> **RECORDS**:
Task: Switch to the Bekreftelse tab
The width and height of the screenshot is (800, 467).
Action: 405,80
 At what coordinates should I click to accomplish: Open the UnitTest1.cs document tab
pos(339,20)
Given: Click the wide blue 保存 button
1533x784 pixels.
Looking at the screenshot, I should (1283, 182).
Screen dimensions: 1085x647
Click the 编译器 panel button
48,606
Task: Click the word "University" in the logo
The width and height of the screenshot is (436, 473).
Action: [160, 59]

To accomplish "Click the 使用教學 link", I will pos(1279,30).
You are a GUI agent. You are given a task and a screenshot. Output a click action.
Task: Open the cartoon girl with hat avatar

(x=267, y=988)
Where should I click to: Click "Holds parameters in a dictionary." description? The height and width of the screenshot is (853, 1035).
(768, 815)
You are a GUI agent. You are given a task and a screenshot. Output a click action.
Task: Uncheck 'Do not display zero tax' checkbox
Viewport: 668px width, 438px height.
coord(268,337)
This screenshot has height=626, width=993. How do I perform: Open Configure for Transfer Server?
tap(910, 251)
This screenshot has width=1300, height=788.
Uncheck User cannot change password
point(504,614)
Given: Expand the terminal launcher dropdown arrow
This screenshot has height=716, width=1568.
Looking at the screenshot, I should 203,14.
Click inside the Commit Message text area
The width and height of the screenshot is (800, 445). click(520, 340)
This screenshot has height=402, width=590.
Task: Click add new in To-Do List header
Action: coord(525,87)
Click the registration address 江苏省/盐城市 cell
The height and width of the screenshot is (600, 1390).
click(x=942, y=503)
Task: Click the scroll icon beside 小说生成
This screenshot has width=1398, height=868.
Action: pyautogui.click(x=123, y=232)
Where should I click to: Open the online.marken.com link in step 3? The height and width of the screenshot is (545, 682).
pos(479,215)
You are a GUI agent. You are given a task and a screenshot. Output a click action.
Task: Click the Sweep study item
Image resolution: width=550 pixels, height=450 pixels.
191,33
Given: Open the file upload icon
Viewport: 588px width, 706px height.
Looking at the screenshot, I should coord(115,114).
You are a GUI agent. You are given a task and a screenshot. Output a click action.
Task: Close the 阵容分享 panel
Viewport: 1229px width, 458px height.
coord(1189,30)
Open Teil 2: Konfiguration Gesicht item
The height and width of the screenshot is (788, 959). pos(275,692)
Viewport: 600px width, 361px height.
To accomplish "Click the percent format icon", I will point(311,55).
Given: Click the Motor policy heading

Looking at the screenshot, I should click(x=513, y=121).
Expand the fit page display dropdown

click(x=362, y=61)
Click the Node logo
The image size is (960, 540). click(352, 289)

> **WRITTEN REQUEST**:
Convert the lines above into a Markdown table with two columns, Row and Line. Give each line its own numbered row and leave out the blank ones.

> **RESULT BELOW**:
| Row | Line |
|---|---|
| 1 | Task: Switch to the Bekreftelse tab |
| 2 | The width and height of the screenshot is (800, 467). |
| 3 | Action: 405,80 |
| 4 |  At what coordinates should I click to accomplish: Open the UnitTest1.cs document tab |
| 5 | pos(339,20) |
| 6 | Given: Click the wide blue 保存 button |
| 7 | 1533x784 pixels. |
| 8 | Looking at the screenshot, I should (1283, 182). |
| 9 | Screen dimensions: 1085x647 |
| 10 | Click the 编译器 panel button |
| 11 | 48,606 |
| 12 | Task: Click the word "University" in the logo |
| 13 | The width and height of the screenshot is (436, 473). |
| 14 | Action: [160, 59] |
| 15 | To accomplish "Click the 使用教學 link", I will pos(1279,30). |
| 16 | You are a GUI agent. You are given a task and a screenshot. Output a click action. |
| 17 | Task: Open the cartoon girl with hat avatar |
| 18 | (x=267, y=988) |
| 19 | Where should I click to: Click "Holds parameters in a dictionary." description? The height and width of the screenshot is (853, 1035). |
| 20 | (768, 815) |
| 21 | You are a GUI agent. You are given a task and a screenshot. Output a click action. |
| 22 | Task: Uncheck 'Do not display zero tax' checkbox |
| 23 | Viewport: 668px width, 438px height. |
| 24 | coord(268,337) |
| 25 | This screenshot has height=626, width=993. How do I perform: Open Configure for Transfer Server? |
| 26 | tap(910, 251) |
| 27 | This screenshot has width=1300, height=788. |
| 28 | Uncheck User cannot change password |
| 29 | point(504,614) |
| 30 | Given: Expand the terminal launcher dropdown arrow |
| 31 | This screenshot has height=716, width=1568. |
| 32 | Looking at the screenshot, I should 203,14. |
| 33 | Click inside the Commit Message text area |
| 34 | The width and height of the screenshot is (800, 445). click(520, 340) |
| 35 | This screenshot has height=402, width=590. |
| 36 | Task: Click add new in To-Do List header |
| 37 | Action: coord(525,87) |
| 38 | Click the registration address 江苏省/盐城市 cell |
| 39 | The height and width of the screenshot is (600, 1390). |
| 40 | click(x=942, y=503) |
| 41 | Task: Click the scroll icon beside 小说生成 |
| 42 | This screenshot has width=1398, height=868. |
| 43 | Action: pyautogui.click(x=123, y=232) |
| 44 | Where should I click to: Open the online.marken.com link in step 3? The height and width of the screenshot is (545, 682). |
| 45 | pos(479,215) |
| 46 | You are a GUI agent. You are given a task and a screenshot. Output a click action. |
| 47 | Task: Click the Sweep study item |
| 48 | Image resolution: width=550 pixels, height=450 pixels. |
| 49 | 191,33 |
| 50 | Given: Open the file upload icon |
| 51 | Viewport: 588px width, 706px height. |
| 52 | Looking at the screenshot, I should coord(115,114). |
| 53 | You are a GUI agent. You are given a task and a screenshot. Output a click action. |
| 54 | Task: Close the 阵容分享 panel |
| 55 | Viewport: 1229px width, 458px height. |
| 56 | coord(1189,30) |
| 57 | Open Teil 2: Konfiguration Gesicht item |
| 58 | The height and width of the screenshot is (788, 959). pos(275,692) |
| 59 | Viewport: 600px width, 361px height. |
| 60 | To accomplish "Click the percent format icon", I will point(311,55). |
| 61 | Given: Click the Motor policy heading |
| 62 | Looking at the screenshot, I should click(x=513, y=121). |
| 63 | Expand the fit page display dropdown |
| 64 | click(x=362, y=61) |
| 65 | Click the Node logo |
| 66 | The image size is (960, 540). click(352, 289) |